Leia também: Guia completo para a Declaração do Imposto de Renda 2026
O que acontece se eu errar na declaração?
Se você perceber que colocou o imóvel na ficha de "Dívidas" em vez de "Bens e Direitos", ou esqueceu de somar o FGTS, é possível corrigir a falha enviando uma Declaração Retificadora em um prazo de até 5 anos. Mas atenção: ao fazer isso, você vai para o final da fila de restituição. Por isso, preencha tudo com calma na primeira tentativa.
Pode deduzir financiamento imobiliário no Imposto de Renda?
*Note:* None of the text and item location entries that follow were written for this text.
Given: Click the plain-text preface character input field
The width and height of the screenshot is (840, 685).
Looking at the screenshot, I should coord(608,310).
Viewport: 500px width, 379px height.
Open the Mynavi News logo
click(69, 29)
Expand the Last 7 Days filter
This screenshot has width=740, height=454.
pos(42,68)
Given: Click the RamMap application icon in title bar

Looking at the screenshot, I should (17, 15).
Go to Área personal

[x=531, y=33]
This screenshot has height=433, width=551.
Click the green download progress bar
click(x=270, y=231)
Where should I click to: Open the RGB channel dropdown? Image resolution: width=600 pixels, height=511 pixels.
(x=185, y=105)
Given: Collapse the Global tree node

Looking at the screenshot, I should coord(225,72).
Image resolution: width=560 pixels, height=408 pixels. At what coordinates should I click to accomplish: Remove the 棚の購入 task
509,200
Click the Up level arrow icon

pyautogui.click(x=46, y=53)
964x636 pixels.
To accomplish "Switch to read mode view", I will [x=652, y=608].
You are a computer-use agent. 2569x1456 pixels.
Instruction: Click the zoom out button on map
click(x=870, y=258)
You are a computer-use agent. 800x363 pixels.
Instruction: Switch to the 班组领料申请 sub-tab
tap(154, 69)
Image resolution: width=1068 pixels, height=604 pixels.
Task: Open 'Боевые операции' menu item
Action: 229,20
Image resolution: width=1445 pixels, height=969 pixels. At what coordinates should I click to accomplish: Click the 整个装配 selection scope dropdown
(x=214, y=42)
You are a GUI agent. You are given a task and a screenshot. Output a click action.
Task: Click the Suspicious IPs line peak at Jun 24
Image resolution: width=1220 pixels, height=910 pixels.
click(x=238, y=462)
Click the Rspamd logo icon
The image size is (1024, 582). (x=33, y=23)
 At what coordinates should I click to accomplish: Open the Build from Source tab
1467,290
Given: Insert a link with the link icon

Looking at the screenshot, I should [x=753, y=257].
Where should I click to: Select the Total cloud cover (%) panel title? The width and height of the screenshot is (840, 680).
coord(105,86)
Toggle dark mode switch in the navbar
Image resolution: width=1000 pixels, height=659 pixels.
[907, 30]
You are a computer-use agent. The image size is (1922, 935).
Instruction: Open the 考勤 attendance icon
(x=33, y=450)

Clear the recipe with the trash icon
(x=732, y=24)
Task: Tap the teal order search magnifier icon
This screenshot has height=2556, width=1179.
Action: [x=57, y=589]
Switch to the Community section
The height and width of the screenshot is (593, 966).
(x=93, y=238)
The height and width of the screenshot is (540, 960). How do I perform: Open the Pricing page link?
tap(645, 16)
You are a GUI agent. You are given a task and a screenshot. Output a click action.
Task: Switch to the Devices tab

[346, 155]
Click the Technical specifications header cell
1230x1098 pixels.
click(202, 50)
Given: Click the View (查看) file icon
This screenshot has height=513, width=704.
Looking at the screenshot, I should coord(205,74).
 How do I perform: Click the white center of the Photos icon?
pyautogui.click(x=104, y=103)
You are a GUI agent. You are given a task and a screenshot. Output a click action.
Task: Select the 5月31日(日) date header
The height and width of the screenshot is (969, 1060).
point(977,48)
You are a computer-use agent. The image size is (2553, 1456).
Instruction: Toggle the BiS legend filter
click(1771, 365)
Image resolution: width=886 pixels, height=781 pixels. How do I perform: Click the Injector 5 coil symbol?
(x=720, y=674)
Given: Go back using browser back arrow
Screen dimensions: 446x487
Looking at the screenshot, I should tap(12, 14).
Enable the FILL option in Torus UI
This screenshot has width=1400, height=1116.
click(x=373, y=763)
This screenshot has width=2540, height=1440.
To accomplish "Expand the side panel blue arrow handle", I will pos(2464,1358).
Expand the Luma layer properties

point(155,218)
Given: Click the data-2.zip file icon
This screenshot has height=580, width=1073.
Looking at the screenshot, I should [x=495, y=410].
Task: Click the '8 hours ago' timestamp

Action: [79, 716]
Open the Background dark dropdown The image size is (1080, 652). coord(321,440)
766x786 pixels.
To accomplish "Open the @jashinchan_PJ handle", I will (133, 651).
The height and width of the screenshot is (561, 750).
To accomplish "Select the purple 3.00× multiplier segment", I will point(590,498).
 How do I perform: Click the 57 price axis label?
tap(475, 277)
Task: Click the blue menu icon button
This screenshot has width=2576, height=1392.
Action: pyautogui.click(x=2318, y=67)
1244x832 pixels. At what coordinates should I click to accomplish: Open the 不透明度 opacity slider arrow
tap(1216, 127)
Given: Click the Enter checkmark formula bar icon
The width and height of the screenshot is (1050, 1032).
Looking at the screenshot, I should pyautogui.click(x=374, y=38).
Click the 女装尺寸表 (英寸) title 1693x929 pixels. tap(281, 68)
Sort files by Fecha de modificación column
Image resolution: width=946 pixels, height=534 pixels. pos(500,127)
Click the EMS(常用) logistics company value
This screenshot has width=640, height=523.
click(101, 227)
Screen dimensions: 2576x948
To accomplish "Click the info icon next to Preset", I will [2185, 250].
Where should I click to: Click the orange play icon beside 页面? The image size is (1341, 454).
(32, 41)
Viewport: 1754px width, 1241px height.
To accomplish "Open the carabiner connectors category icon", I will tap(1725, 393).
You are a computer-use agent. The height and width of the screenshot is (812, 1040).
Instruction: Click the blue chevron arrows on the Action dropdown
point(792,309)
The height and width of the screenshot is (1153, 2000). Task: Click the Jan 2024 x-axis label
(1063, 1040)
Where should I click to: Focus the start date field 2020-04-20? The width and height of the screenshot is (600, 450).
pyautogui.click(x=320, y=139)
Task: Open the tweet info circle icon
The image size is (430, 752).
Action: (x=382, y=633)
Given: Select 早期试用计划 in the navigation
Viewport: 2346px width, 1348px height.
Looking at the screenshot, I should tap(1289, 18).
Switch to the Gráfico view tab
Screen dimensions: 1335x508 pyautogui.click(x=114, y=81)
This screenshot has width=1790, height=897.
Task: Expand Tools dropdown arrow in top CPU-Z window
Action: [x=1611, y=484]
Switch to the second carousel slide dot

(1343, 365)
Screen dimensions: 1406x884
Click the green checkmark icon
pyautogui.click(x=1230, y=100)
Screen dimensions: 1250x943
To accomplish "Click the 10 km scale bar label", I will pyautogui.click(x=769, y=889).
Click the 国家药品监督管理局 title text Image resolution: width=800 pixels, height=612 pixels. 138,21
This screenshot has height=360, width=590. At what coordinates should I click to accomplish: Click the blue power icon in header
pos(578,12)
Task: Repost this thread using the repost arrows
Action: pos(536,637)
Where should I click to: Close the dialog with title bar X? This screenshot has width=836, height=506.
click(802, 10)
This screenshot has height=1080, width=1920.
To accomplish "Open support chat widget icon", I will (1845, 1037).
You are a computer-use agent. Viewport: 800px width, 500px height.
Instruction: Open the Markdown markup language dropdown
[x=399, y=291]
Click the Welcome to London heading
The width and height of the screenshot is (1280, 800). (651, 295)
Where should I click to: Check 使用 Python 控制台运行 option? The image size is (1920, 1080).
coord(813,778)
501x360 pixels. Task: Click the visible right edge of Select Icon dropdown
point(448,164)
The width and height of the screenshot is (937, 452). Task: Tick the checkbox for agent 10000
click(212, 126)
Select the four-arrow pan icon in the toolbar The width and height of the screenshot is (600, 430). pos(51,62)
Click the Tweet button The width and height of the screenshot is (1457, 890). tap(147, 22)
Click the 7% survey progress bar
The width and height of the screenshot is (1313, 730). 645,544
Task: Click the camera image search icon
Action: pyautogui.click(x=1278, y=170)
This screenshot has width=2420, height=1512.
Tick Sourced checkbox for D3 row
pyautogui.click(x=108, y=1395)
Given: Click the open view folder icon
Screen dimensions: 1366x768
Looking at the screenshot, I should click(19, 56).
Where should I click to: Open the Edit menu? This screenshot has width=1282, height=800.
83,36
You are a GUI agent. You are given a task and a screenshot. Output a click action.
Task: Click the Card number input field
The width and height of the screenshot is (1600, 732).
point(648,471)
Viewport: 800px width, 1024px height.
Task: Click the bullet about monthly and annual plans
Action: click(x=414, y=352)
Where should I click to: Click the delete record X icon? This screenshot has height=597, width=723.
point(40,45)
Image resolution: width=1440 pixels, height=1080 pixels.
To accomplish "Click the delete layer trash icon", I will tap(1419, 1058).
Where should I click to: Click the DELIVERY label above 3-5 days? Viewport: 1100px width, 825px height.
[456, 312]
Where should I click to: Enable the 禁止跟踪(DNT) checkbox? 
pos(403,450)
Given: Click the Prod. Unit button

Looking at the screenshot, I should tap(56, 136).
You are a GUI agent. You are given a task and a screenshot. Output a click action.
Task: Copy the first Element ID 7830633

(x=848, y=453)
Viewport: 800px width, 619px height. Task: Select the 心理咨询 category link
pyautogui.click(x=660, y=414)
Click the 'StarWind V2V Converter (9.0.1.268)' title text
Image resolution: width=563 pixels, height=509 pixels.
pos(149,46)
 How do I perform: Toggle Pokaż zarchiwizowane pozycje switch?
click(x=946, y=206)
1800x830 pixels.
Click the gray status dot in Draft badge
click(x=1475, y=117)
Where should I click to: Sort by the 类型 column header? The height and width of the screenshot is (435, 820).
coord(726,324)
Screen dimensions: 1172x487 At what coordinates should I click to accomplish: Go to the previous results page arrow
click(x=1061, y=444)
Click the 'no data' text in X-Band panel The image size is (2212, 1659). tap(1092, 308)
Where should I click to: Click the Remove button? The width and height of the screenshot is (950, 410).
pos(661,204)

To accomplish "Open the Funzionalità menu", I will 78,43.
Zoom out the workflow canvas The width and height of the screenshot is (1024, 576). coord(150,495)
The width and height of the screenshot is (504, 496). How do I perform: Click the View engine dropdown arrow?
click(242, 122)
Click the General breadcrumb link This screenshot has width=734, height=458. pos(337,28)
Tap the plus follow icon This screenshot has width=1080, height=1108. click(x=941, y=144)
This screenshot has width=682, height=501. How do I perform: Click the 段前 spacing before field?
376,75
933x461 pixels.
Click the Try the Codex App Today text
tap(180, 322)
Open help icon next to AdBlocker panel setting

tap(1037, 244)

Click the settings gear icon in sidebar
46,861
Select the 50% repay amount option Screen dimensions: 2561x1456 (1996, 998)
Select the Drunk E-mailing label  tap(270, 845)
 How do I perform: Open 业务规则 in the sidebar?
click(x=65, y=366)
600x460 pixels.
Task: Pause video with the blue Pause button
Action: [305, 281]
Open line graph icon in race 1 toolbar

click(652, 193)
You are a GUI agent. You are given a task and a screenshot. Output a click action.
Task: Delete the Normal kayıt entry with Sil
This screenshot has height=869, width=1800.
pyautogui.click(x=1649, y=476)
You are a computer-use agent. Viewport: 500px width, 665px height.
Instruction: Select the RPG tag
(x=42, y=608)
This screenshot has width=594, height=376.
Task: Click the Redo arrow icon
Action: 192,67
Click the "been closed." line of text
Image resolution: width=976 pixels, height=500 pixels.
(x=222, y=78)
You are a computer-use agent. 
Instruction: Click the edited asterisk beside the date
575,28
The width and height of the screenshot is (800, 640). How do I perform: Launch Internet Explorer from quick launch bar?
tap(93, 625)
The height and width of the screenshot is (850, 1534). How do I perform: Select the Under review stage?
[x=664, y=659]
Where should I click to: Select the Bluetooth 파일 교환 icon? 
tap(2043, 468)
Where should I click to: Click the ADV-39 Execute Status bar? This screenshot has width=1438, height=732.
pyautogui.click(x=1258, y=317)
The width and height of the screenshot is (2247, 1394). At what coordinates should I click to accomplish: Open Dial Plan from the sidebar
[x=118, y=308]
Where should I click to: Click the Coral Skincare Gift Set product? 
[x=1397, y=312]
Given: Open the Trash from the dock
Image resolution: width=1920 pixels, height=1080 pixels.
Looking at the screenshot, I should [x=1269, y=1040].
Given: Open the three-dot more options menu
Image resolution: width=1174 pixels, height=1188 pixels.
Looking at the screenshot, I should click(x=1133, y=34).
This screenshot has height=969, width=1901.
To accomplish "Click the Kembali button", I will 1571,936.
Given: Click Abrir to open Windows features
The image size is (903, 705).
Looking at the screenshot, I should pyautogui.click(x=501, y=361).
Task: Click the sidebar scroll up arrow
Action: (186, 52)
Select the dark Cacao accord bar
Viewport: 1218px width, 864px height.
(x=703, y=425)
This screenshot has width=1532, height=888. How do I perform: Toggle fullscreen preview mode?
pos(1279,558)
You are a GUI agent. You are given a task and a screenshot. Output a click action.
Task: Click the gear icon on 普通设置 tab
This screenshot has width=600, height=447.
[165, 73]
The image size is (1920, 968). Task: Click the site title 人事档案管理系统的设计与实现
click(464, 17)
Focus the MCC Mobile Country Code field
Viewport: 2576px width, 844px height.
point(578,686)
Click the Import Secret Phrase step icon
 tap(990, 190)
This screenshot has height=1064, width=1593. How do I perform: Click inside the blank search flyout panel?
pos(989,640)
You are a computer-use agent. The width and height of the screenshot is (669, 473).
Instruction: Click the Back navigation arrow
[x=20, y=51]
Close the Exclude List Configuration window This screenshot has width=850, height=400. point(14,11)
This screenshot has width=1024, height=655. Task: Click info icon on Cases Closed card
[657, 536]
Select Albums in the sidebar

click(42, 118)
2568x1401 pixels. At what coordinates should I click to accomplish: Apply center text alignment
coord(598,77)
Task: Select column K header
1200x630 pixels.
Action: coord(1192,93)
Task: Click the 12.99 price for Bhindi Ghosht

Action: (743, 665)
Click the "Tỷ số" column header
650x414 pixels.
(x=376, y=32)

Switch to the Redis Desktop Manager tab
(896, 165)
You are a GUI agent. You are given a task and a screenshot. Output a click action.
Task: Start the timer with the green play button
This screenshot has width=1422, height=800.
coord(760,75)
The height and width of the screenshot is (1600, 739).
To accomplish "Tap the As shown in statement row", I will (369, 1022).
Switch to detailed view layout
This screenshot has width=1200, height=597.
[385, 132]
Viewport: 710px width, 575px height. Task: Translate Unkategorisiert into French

Não. Diferente do que acontece com despesas médicas ou com educação escolar, o pagamento de um crédito imobiliário não é dedutível. Isso significa que o dinheiro que você paga todo mês para o banco não serve para reduzir o valor do seu Imposto de Renda, pois a Receita entende que você está investindo no seu próprio patrimônio, e não tendo um "gasto".
Quem paga financiamento de casa tem desconto no Imposto de Renda?
Como explicamos acima, a compra de imóveis não gera deduções. Consequentemente, quem tem um crédito imobiliário em andamento não ganha nenhum tipo de "desconto" extra no imposto e nem aumenta o valor da sua restituição por causa disso.
A única vantagem fiscal envolvendo imóveis ocorre no momento da venda: se você vender a sua casa e usar 100% do dinheiro para comprar outro imóvel residencial no prazo de 180 dias, você fica isento do imposto sobre o Ganho de Capital. Fora isso, declarar suas parcelas serve puramente para manter a sua vida financeira transparente perante o governo.